Whatever the records say, repeat them exactly as given.

- Opening Delimiter -

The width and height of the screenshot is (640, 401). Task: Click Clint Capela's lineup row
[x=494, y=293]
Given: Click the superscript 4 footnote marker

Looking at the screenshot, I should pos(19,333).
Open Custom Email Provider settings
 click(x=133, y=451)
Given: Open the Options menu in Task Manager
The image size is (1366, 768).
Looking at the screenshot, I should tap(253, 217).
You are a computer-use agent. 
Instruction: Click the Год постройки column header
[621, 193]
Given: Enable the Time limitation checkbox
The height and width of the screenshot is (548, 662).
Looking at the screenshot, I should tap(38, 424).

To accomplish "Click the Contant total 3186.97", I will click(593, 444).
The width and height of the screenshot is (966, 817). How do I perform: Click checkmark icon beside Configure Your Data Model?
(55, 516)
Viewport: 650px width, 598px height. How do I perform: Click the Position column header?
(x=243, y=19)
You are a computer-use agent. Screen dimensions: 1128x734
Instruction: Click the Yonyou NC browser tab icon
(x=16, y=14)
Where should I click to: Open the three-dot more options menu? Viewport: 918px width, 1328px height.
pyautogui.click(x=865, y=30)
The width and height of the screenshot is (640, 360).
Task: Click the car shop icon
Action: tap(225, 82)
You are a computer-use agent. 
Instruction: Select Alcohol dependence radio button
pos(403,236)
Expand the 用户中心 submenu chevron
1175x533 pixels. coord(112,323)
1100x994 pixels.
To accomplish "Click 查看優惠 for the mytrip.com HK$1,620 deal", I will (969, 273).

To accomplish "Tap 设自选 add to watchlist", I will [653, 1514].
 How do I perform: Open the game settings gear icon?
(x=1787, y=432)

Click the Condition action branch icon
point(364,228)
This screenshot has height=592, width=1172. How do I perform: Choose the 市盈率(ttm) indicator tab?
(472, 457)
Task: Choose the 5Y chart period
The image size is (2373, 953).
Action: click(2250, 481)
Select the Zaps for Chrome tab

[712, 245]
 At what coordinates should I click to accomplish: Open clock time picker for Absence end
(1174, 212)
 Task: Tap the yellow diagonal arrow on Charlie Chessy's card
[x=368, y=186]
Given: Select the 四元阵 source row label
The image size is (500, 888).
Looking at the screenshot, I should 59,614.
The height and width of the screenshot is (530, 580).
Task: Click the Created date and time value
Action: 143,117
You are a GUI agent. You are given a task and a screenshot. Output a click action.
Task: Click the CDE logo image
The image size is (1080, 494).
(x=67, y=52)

- Closing Delimiter -

**RESPONSE BOX**
The width and height of the screenshot is (640, 401). Task: Click Clint Capela's lineup row
[x=494, y=293]
Given: Click the superscript 4 footnote marker

Looking at the screenshot, I should pos(19,333).
Open Custom Email Provider settings
 click(x=133, y=451)
Given: Open the Options menu in Task Manager
The image size is (1366, 768).
Looking at the screenshot, I should tap(253, 217).
You are a computer-use agent. 
Instruction: Click the Год постройки column header
[621, 193]
Given: Enable the Time limitation checkbox
The height and width of the screenshot is (548, 662).
Looking at the screenshot, I should tap(38, 424).

To accomplish "Click the Contant total 3186.97", I will click(593, 444).
The width and height of the screenshot is (966, 817). How do I perform: Click checkmark icon beside Configure Your Data Model?
(55, 516)
Viewport: 650px width, 598px height. How do I perform: Click the Position column header?
(x=243, y=19)
You are a computer-use agent. Screen dimensions: 1128x734
Instruction: Click the Yonyou NC browser tab icon
(x=16, y=14)
Where should I click to: Open the three-dot more options menu? Viewport: 918px width, 1328px height.
pyautogui.click(x=865, y=30)
The width and height of the screenshot is (640, 360).
Task: Click the car shop icon
Action: tap(225, 82)
You are a computer-use agent. 
Instruction: Select Alcohol dependence radio button
pos(403,236)
Expand the 用户中心 submenu chevron
1175x533 pixels. coord(112,323)
1100x994 pixels.
To accomplish "Click 查看優惠 for the mytrip.com HK$1,620 deal", I will (969, 273).

To accomplish "Tap 设自选 add to watchlist", I will [653, 1514].
 How do I perform: Open the game settings gear icon?
(x=1787, y=432)

Click the Condition action branch icon
point(364,228)
This screenshot has height=592, width=1172. How do I perform: Choose the 市盈率(ttm) indicator tab?
(472, 457)
Task: Choose the 5Y chart period
The image size is (2373, 953).
Action: click(2250, 481)
Select the Zaps for Chrome tab

[712, 245]
 At what coordinates should I click to accomplish: Open clock time picker for Absence end
(1174, 212)
 Task: Tap the yellow diagonal arrow on Charlie Chessy's card
[x=368, y=186]
Given: Select the 四元阵 source row label
The image size is (500, 888).
Looking at the screenshot, I should 59,614.
The height and width of the screenshot is (530, 580).
Task: Click the Created date and time value
Action: 143,117
You are a GUI agent. You are given a task and a screenshot. Output a click action.
Task: Click the CDE logo image
The image size is (1080, 494).
(x=67, y=52)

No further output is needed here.